> DATA UNDER STUDY

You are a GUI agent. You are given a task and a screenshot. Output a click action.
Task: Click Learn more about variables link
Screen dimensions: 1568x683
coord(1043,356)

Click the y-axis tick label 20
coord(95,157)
* * *
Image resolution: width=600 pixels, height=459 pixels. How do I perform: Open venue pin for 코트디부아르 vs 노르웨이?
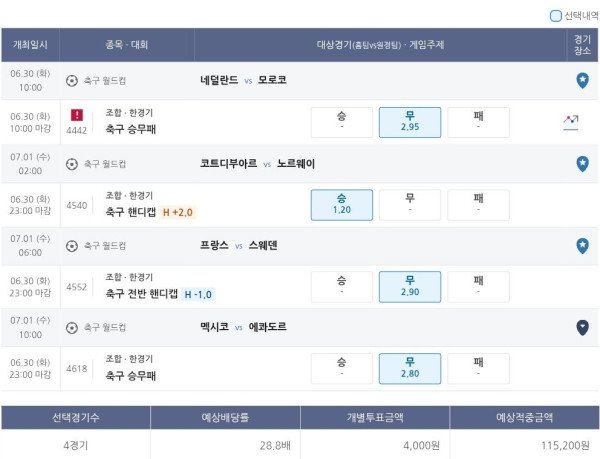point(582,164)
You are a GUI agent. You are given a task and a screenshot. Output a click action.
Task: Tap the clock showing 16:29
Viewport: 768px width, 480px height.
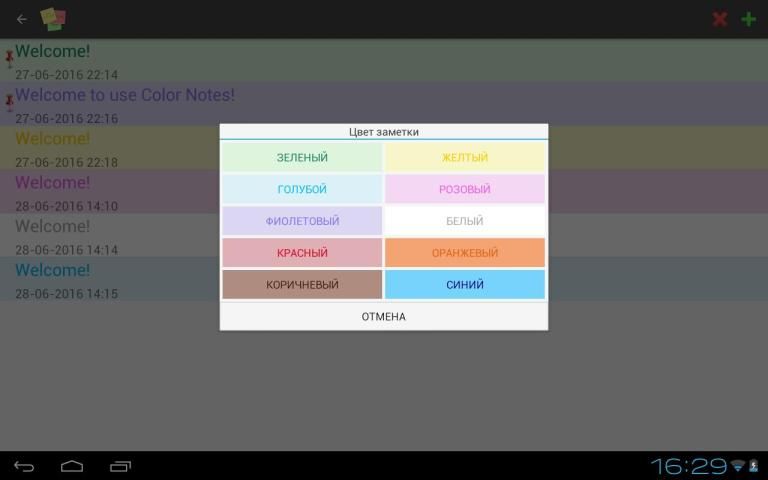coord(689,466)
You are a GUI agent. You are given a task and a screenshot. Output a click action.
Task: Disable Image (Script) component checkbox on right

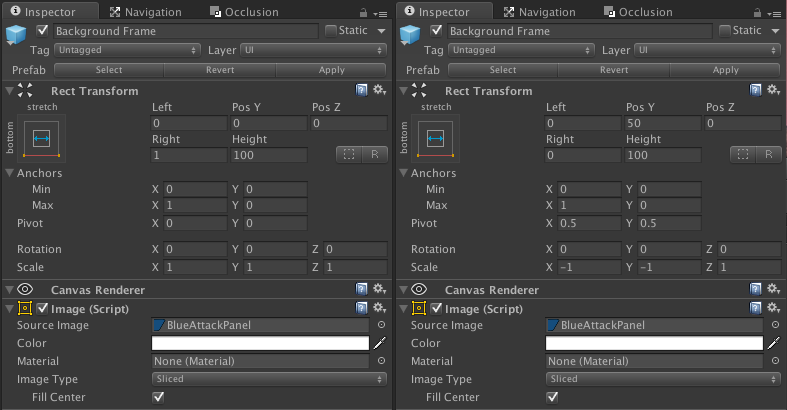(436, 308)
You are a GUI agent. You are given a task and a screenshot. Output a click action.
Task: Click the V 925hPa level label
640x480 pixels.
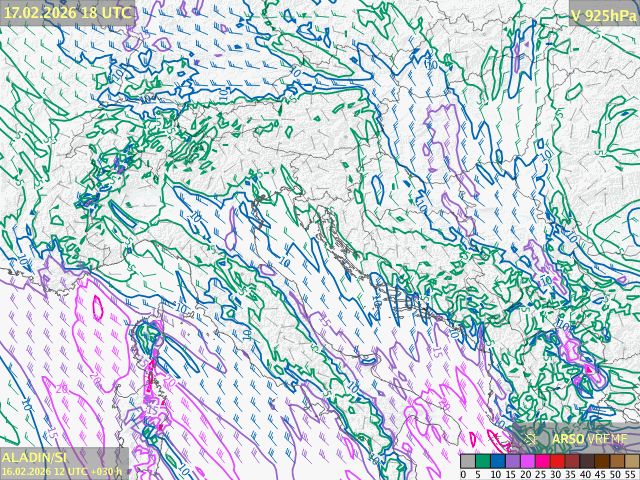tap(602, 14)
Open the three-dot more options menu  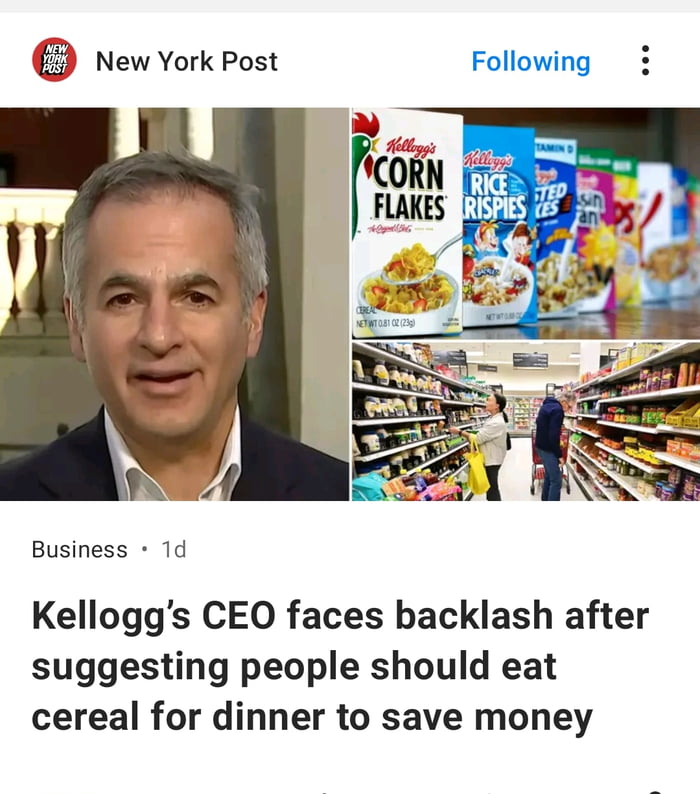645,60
==
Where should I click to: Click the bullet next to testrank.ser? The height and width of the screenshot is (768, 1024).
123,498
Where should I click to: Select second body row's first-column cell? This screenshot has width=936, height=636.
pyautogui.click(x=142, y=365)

> WHAT TO DO
No picture is to be printed. Output exactly the lines above from the line containing "Image resolution: width=600" through the line containing "Task: Tap the clock showing 16:29".

> RESPONSE AREA
Image resolution: width=600 pixels, height=459 pixels. How do I perform: Open venue pin for 코트디부아르 vs 노르웨이?
point(582,164)
You are a GUI agent. You are given a task and a screenshot. Output a click action.
Task: Tap the clock showing 16:29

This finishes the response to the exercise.